VVC+M: Plug and Play Scalable Image Coding for Humans and Machines

Alon Harell,Yalda Foroutan,Ivan V. Bajic
2023-05-17
Abstract:Compression for machines is an emerging field, where inputs are encoded while optimizing the performance of downstream automated analysis. In scalable coding for humans and machines, the compressed representation used for machines is further utilized to enable input reconstruction. Often performed by jointly optimizing the compression scheme for both machine task and human perception, this results in sub-optimal rate-distortion (RD) performance for the machine side. We focus on the case of images, proposing to utilize the pre-existing residual coding capabilities of video codecs such as VVC to create a scalable codec from any image compression for machines (ICM) scheme. Using our approach we improve an existing scalable codec to achieve superior RD performance on the machine task, while remaining competitive for human perception. Moreover, our approach can be trained post-hoc for any given ICM scheme, and without creating a coupling between the quality of the machine analysis and human vision.
Image and Video Processing,Computer Vision and Pattern Recognition
What problem does this paper attempt to address?
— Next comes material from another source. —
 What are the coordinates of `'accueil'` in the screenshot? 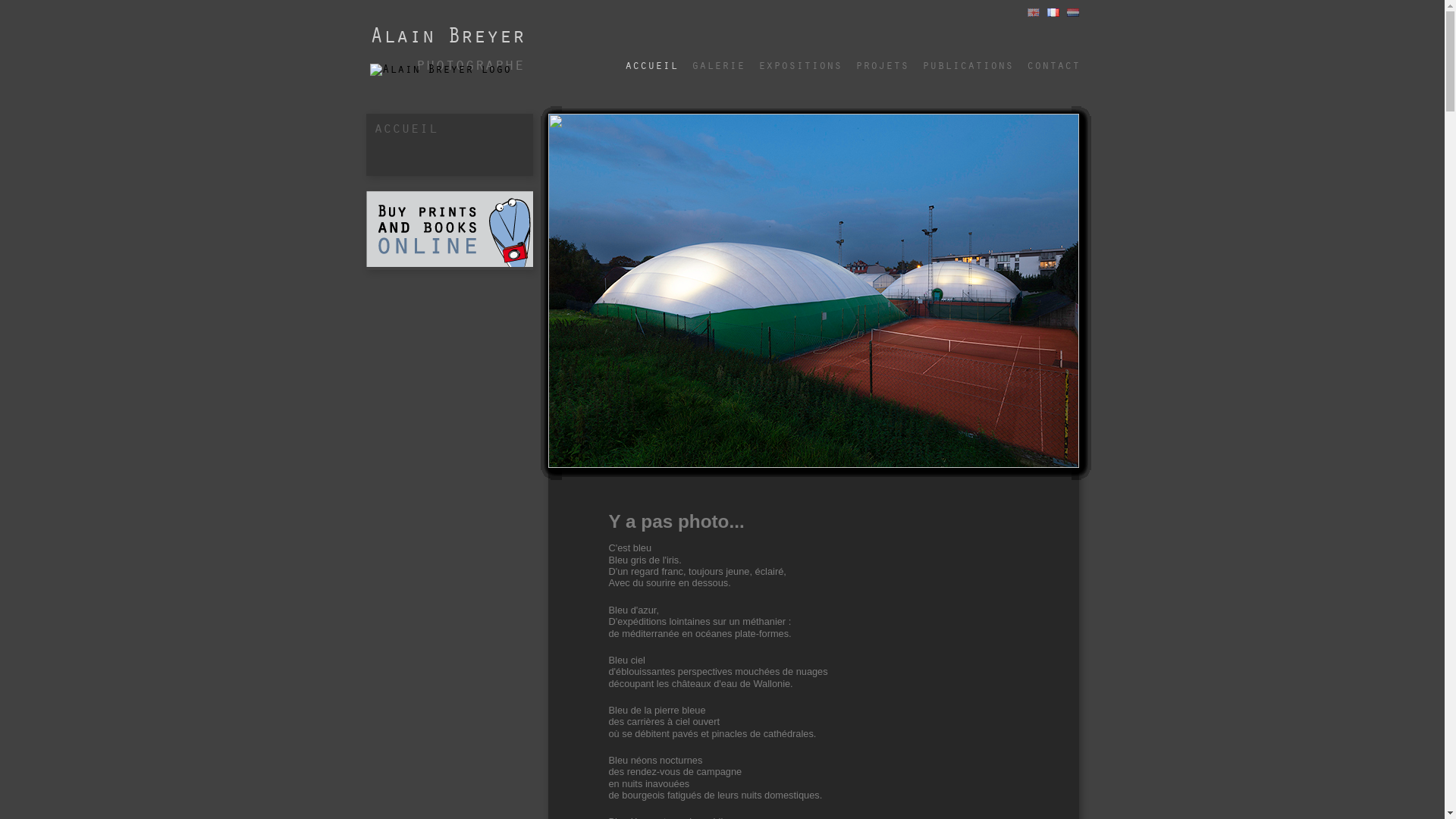 It's located at (651, 58).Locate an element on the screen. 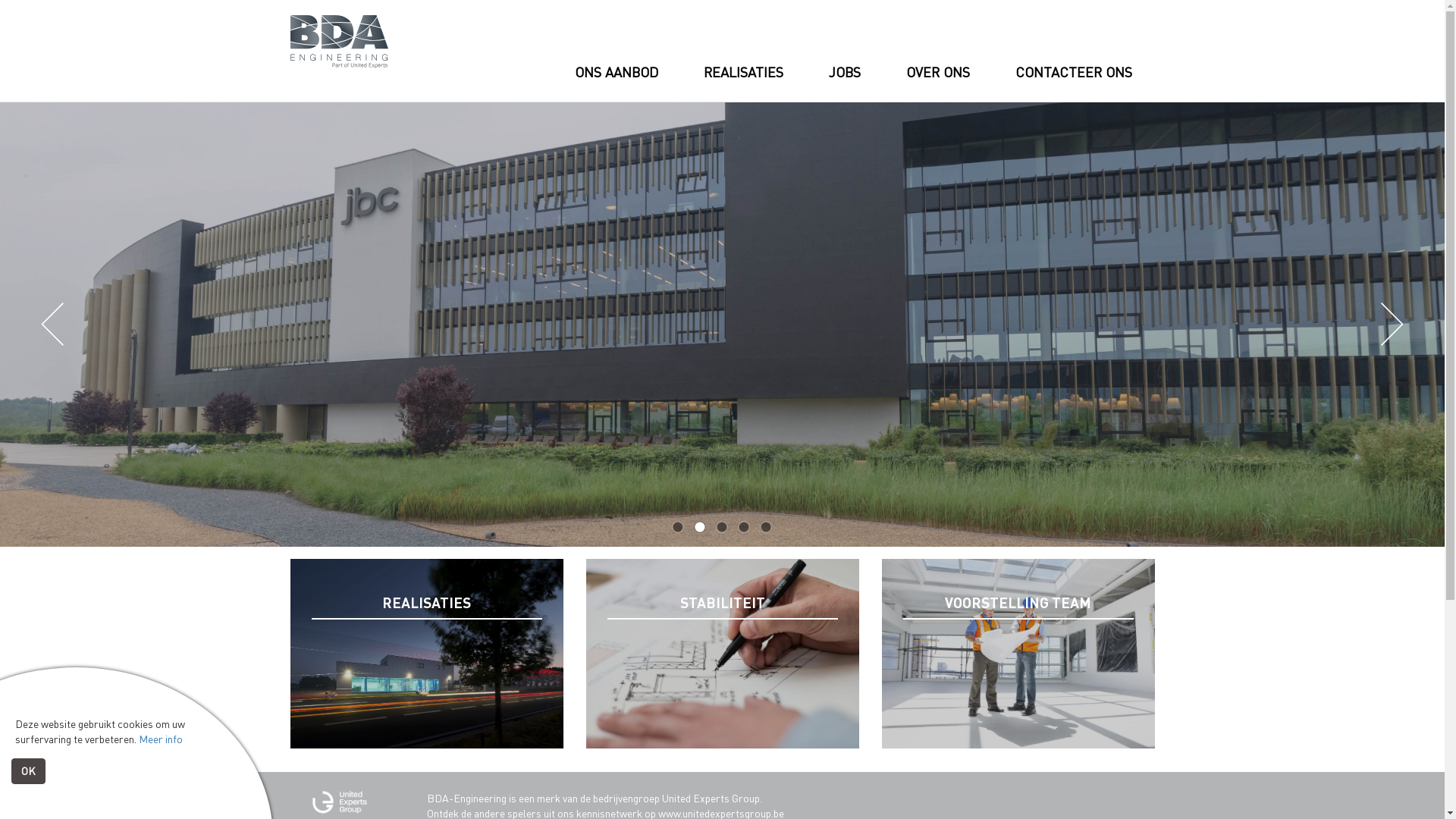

### Problems the Paper Attempts to Solve This paper aims to address several key issues in the field of Compression for Machines (CM). Specifically: 1. **Improving Rate-Distortion Performance for Machine Tasks**: - Existing scalable codecs often consider human perceptual quality while optimizing for machine tasks, leading to suboptimal Rate-Distortion (RD) performance for machine tasks. This paper proposes a method to improve RD performance for machine tasks by separately optimizing the base layer. 2. **Achieving Scalable Encoding for Both Machines and Humans**: - By utilizing the residual coding mode in video codecs, any image compression scheme can be transformed into a scalable human-machine coding scheme. This method allows the base layer and enhancement layer to be optimized independently, avoiding the drawbacks of joint training. 3. **Enhancing Rate-Distortion Performance of the Enhancement Layer**: - Using existing efficient video codecs (such as VVC) as the enhancement layer, competitive RD performance in terms of human perception can be achieved while minimizing the training workload. In summary, this paper focuses on improving existing scalable codecs to achieve optimal performance for both machine tasks and human perception.